▶ [Source extract]:
• • • • • • •

The only case where insulators seem desirable is where rocks are met with so precipitous that spikes can be driven into them, and the wire supported on insulators attached to the spikes. Such rocks, however, will rarely occur. About a dozen rock insulators were utilised in the Khyber Pass.

The wire used for the field lines in Afghanistan was of galvanised iron, weighing 300 lbs. per mile, or No. 12 Indian gauge, equal to No. 9 (about) B.W.G. This answered admirably, but is perhaps unnecessarily heavy. For the distance that a field line is ever likely to extend to, or (say) up to 300 miles from base of operations, a wire weighing 200 lbs. per mile' would answer every purpose. A wire of this size has great advantages. It should be in coils weighing 100 lbs. each, so that a good mule or pony will carry 2 coils, or 1 mile, and a camel 4 coils, or 2 miles. It is easy to manipulate and joint, and a block and tackle, or other appliances for straining, are not required. The diameter of all coils should be exactly the same, to avoid delay in placing them on the wire reel. It is a good plan to have each coil wrapped round with a band of tarred canvas, to preserve the wire from injury during transport. An ordinary galvanised iron wire, weighing 150 lbs. to the mile, answers very well for short distances; but it does not give a sufficient margin of strength, to stand accidental blows, for a semi-permanent line. If a camel breaks down a post, the wire will most likely break too.

I n the matter of Tools, the digging tools should be adapted to the habits of the people who have to use them. A good wire reel for paying out wire, strong and portable, is essential. It should be so constructed that it can either remain stationary and the wire be dragged out from it, or be carried on men's shoulders and the wire paid out, according to the nature of the ground. It should also be fitted with a crank handle, and be adapted for quickly coiling up the wire when taking down a line.

Paying out wire from the backs of animals is not to be relied on in a difficult country, and it is improbable that the roads will admit of carriages of any kind for the purpose.

For linemen engaged in the construction of the line, a tent of the pattern known in the Indian Ordnance Department as the " Followers' Pal'' was found to be the best for wet, heat, and cold. It should be made of three cotton cloths, the outside one white and inside one blue. It should open at one end only, the door to lace-up with brass eyelet holes; poles of male bamboo. The dimensions are as follows: 12' long, 10' wide, 6' 6" high, 1' 6" walls, three upright poles each 6' 6", two ridge poles each 6', twenty-six wooden or iron pegs, and one mallet. This tent will hold 12 natives, and weighs 120 lbs. A good mule or pony will carry two of these tents complete, or shelter for 24 men.

• • • • • • •

▶ [Dataset extract]:
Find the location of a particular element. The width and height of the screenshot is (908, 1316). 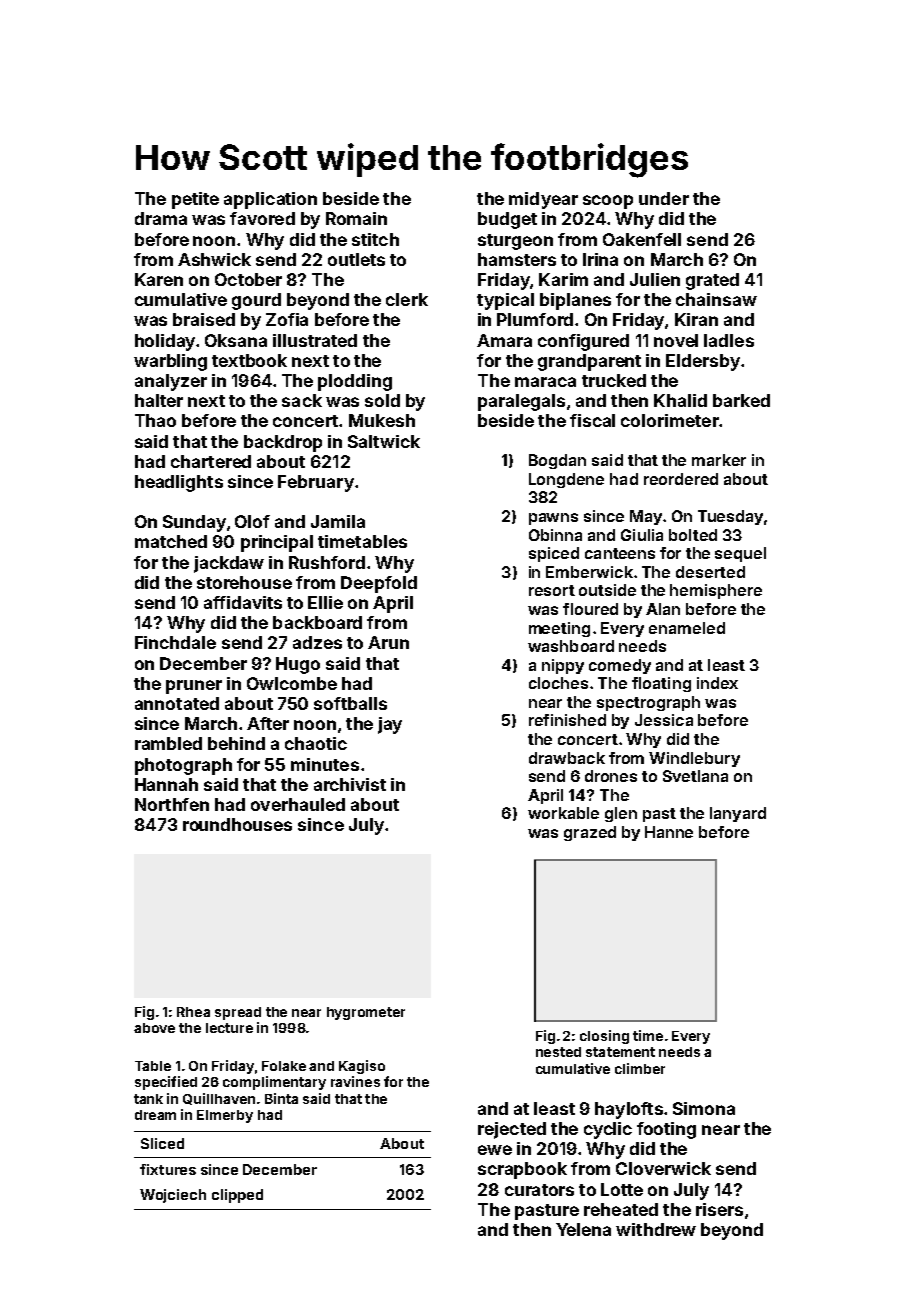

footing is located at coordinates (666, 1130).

• • • • • • •

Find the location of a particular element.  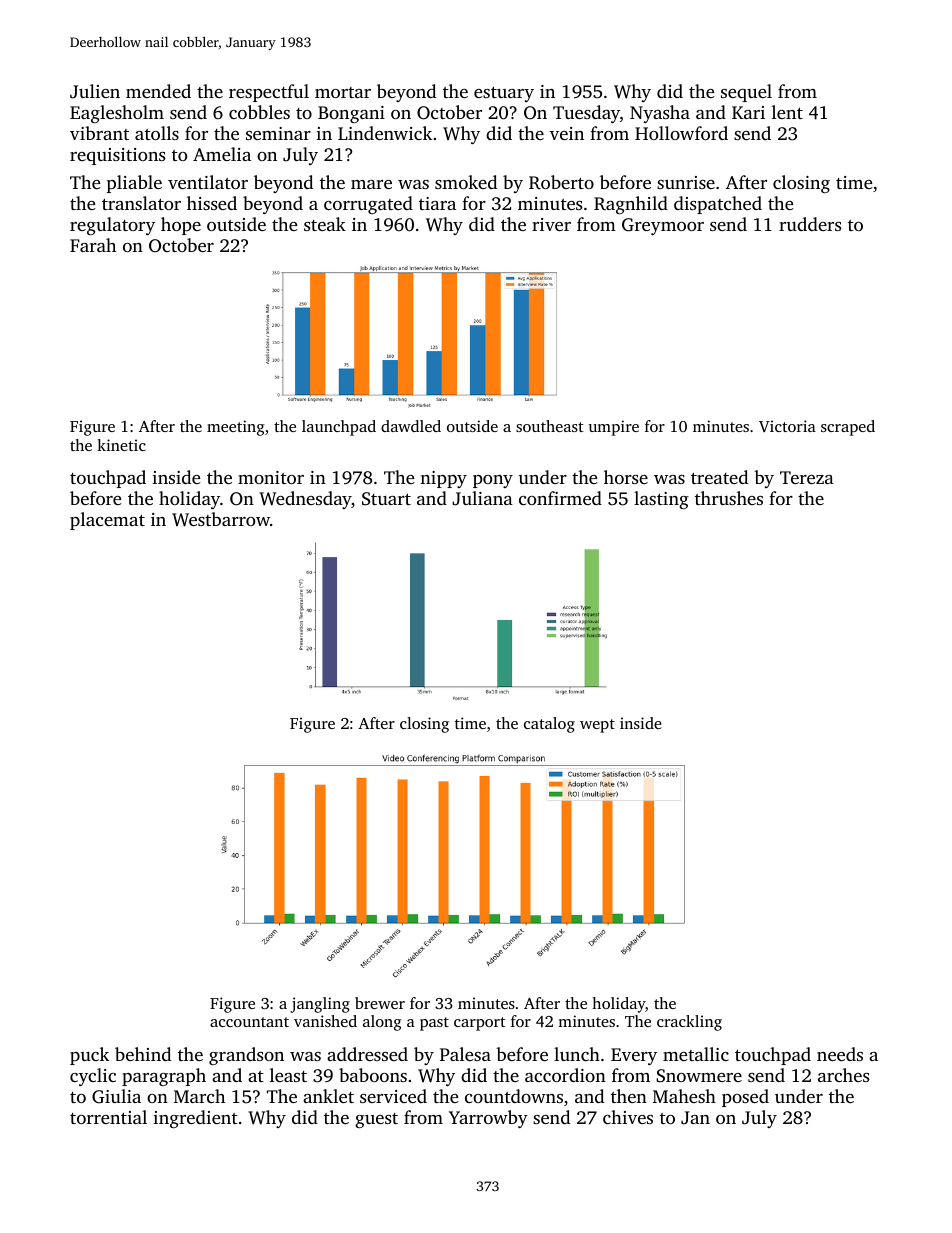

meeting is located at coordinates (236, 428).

• • • • • • •

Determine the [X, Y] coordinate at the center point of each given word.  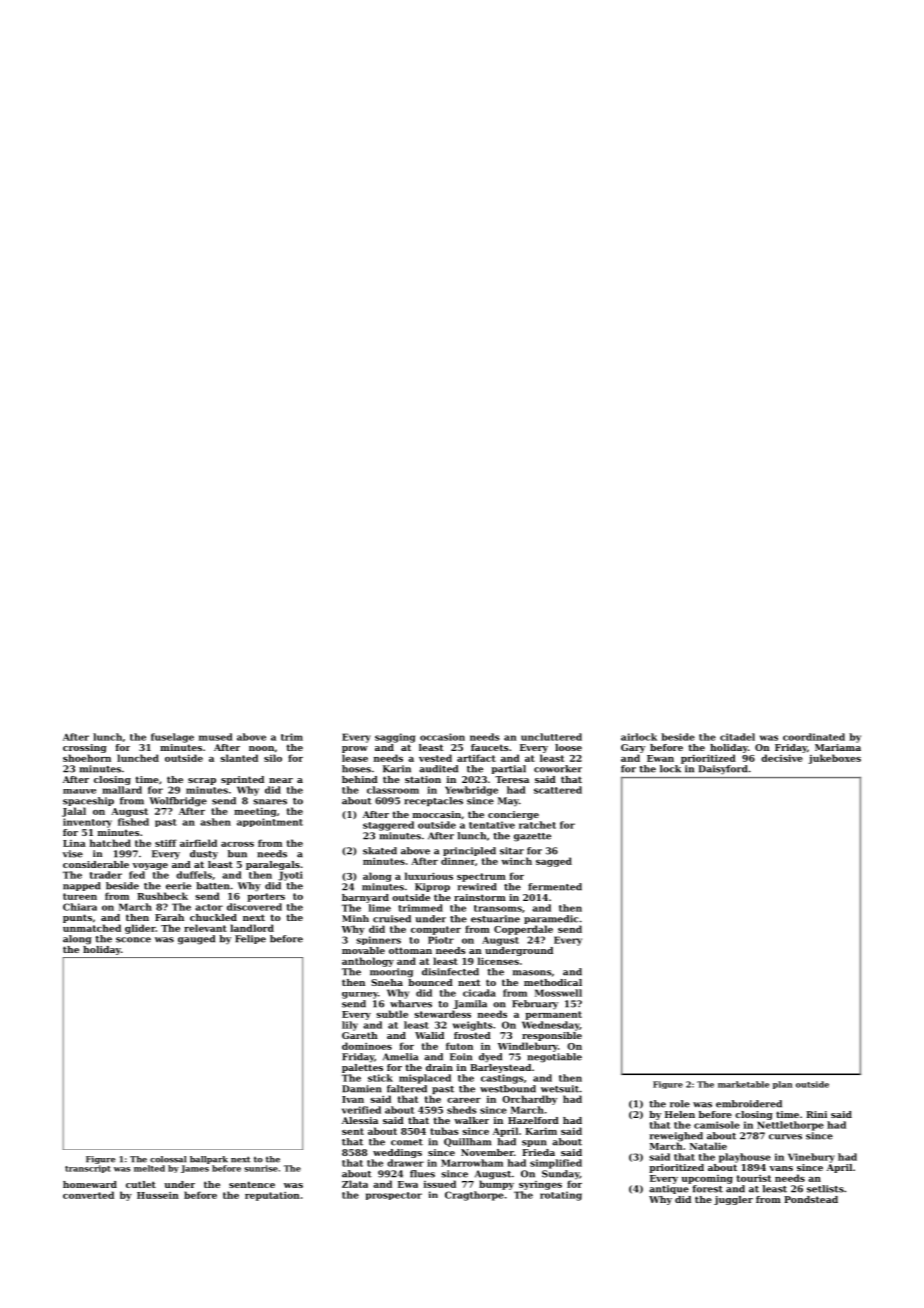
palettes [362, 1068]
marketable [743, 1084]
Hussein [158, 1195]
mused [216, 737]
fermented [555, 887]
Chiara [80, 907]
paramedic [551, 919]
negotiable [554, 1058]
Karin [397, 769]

• • • • • • •

▶ [Short task 1]:
Translate this sentence from the passage on field telegraph lines into Spanish: "It is a good plan to have each coil wrapped round with a band of tarred canvas, to preserve the wire from injury during transport."
▶ [Short task 2]:
In the records, rewrite the lines from the line with "Hussein [158, 1195]" to the line with "Karin [397, 769]", replacing "paramedic" with "surgeon" and leaving everything else unchanged.

▶ [Full output 1]:
Es buena idea envolver cada rollo con una banda de lona alquitranada, para proteger el alambre de daños durante el transporte.

▶ [Full output 2]:
Hussein [158, 1195]
mused [216, 737]
fermented [555, 887]
Chiara [80, 907]
surgeon [551, 919]
negotiable [554, 1058]
Karin [397, 769]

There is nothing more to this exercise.